I am using the ASRock Extreme 4 B3 revision. I just put my new build together.
I run Ripjaw X 1600 @ stock settings.

I did not even mess with changing the Base clock past 100 mhz before( I tried after the post a few up but no luck booting at 101mhz).

I did not mess with too many settings in my BIOS.
I have Speedstep disabled(for some reason my multiplier was stuck at 16x no matter what I did so I disabled mostly anything with power saving or throttling), C3 disabled and package c state limit disabled, and CPU thermal throttling disabled.(I had C1E disabled but after reading some articles and how it helps with OC I re-enabled it although now I do go down to a 16x multiplier sometimes)
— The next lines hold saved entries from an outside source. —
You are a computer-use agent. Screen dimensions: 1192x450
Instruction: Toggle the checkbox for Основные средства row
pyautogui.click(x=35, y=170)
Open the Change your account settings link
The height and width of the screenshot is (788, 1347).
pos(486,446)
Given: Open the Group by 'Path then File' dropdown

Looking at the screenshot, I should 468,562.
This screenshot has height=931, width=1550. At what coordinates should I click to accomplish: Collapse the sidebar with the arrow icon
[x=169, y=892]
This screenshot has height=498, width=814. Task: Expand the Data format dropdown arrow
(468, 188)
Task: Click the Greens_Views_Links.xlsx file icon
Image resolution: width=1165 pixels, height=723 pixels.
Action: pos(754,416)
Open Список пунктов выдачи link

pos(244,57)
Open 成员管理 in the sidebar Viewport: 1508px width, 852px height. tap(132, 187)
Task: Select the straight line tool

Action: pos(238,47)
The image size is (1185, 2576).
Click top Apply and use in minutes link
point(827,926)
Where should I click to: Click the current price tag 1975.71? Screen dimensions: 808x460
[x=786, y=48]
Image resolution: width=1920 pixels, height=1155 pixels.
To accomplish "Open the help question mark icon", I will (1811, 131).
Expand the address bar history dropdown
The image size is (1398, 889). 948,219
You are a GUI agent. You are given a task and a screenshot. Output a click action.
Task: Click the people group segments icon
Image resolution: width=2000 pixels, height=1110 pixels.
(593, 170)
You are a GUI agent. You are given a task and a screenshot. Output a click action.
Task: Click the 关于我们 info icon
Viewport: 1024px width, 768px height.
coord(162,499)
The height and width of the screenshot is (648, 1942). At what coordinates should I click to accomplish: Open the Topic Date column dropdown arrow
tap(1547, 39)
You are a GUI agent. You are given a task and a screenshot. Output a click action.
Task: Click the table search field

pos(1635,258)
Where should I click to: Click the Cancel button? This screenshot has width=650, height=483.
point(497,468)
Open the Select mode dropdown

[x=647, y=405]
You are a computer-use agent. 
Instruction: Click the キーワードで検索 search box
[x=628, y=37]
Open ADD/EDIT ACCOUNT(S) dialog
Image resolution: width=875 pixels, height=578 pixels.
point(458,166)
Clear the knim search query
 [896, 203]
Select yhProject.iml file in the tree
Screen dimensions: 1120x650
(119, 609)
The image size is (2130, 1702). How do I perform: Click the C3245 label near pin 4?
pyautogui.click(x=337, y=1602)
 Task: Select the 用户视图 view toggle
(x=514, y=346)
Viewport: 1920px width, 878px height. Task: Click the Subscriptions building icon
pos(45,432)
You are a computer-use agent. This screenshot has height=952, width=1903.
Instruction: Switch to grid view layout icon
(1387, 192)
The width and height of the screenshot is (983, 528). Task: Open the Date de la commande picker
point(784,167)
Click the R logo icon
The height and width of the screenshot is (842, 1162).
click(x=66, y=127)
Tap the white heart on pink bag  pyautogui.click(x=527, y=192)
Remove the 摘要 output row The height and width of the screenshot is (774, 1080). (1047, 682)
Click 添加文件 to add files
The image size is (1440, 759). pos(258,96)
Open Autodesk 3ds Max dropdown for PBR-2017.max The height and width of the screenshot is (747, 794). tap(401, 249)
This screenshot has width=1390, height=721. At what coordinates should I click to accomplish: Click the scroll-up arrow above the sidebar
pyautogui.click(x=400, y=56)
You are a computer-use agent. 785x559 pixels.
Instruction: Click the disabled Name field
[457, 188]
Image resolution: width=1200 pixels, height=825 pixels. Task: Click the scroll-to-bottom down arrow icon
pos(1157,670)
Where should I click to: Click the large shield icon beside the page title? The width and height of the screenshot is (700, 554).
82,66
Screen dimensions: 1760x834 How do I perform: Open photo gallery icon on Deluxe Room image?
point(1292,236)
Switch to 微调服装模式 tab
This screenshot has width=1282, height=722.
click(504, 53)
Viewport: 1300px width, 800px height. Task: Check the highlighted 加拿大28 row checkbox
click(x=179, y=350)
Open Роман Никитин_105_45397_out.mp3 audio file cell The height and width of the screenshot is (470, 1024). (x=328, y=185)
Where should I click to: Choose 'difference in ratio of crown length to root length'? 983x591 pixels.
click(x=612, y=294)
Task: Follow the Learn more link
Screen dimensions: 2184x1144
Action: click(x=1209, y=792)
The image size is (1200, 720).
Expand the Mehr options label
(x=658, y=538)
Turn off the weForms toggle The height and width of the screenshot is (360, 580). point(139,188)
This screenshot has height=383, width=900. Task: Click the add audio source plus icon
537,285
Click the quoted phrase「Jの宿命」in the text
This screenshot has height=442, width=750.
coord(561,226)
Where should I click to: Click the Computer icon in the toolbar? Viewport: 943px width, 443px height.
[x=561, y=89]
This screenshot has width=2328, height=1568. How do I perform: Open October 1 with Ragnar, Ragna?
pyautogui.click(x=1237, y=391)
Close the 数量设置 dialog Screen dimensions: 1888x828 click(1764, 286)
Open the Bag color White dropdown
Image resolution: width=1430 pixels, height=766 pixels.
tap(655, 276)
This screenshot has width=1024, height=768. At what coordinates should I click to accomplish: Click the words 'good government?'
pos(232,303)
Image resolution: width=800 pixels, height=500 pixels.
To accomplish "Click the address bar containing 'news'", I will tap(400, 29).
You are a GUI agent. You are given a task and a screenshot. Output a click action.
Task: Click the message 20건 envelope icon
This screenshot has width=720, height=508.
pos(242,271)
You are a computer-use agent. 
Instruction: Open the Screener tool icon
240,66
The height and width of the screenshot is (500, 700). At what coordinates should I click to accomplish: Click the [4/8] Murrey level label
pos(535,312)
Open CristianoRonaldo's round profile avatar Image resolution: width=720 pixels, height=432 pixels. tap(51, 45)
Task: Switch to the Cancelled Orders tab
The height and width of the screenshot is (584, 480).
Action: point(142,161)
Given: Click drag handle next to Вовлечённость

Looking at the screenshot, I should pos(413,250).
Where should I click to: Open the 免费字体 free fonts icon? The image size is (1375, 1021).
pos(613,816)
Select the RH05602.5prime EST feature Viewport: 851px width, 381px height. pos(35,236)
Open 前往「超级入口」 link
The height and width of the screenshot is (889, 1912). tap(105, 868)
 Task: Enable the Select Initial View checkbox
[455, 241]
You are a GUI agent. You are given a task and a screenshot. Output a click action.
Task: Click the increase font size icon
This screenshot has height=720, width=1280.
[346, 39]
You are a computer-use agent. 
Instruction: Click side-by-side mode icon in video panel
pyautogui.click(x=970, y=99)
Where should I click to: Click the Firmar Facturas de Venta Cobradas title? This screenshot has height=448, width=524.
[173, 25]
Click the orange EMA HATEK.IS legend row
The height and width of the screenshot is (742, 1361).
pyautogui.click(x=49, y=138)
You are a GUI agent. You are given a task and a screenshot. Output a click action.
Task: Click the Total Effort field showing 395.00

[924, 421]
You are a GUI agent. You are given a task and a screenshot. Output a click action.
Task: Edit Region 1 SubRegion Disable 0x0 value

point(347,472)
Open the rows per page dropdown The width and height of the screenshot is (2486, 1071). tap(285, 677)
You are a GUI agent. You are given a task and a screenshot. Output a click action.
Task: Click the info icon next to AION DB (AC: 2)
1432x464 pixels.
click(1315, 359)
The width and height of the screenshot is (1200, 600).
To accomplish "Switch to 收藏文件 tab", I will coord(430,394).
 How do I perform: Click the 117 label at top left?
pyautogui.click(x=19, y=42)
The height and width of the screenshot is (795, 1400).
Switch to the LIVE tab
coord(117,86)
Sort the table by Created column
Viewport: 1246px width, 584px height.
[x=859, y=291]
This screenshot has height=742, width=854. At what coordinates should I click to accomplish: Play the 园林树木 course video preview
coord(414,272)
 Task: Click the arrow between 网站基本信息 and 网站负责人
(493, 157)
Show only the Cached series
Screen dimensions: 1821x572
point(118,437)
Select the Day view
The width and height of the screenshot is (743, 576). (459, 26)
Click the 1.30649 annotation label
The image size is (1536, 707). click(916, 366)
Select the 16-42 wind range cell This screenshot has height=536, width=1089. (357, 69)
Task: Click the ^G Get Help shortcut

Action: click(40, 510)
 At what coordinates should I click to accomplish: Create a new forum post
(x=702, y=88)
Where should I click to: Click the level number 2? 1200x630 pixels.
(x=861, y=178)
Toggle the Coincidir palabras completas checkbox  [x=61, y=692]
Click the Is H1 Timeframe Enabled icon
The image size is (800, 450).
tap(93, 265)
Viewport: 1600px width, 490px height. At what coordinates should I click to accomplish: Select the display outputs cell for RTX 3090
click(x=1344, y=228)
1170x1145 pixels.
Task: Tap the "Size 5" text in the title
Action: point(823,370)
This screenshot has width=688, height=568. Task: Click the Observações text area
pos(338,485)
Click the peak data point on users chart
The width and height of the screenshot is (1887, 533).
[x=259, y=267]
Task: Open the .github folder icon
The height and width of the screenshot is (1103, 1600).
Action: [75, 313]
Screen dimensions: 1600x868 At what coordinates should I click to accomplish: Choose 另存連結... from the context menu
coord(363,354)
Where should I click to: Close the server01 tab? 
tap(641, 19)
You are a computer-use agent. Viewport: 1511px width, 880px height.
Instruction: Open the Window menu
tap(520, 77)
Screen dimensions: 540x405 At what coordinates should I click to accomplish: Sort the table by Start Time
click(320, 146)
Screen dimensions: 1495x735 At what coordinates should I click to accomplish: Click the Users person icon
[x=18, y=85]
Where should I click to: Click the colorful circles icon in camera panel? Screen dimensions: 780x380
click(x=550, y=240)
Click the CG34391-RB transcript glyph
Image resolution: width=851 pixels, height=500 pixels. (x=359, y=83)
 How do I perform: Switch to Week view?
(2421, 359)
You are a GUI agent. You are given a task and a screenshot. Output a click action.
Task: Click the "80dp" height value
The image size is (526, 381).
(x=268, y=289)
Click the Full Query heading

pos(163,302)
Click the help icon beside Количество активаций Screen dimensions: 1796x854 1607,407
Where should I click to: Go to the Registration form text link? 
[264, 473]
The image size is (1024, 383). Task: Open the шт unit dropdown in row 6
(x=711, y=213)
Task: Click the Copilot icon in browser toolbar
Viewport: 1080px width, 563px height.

I haven't changed any other settings from defaults.


genjaguar said:
I also haven't messed with any voltages except those dealing with the CPU....the only option that I enabled was PLL overvoltage to enabled


No offense but you have not hit a multiplier wall, you're not getting the overclock you're after simply from a lack of knowledge, read this overclock guide.

http://www.tomshardware.com/forum/265056-29-2600k-2500k-overclocking-guide

Do Not Disable Thermal Throttling

Do Not Increase your Base Clock, Leave it at 100mhz

Do manually lock in your memory voltage and timings

You have not mentioned temperatures, what CPU cooling are you attempting to do this with?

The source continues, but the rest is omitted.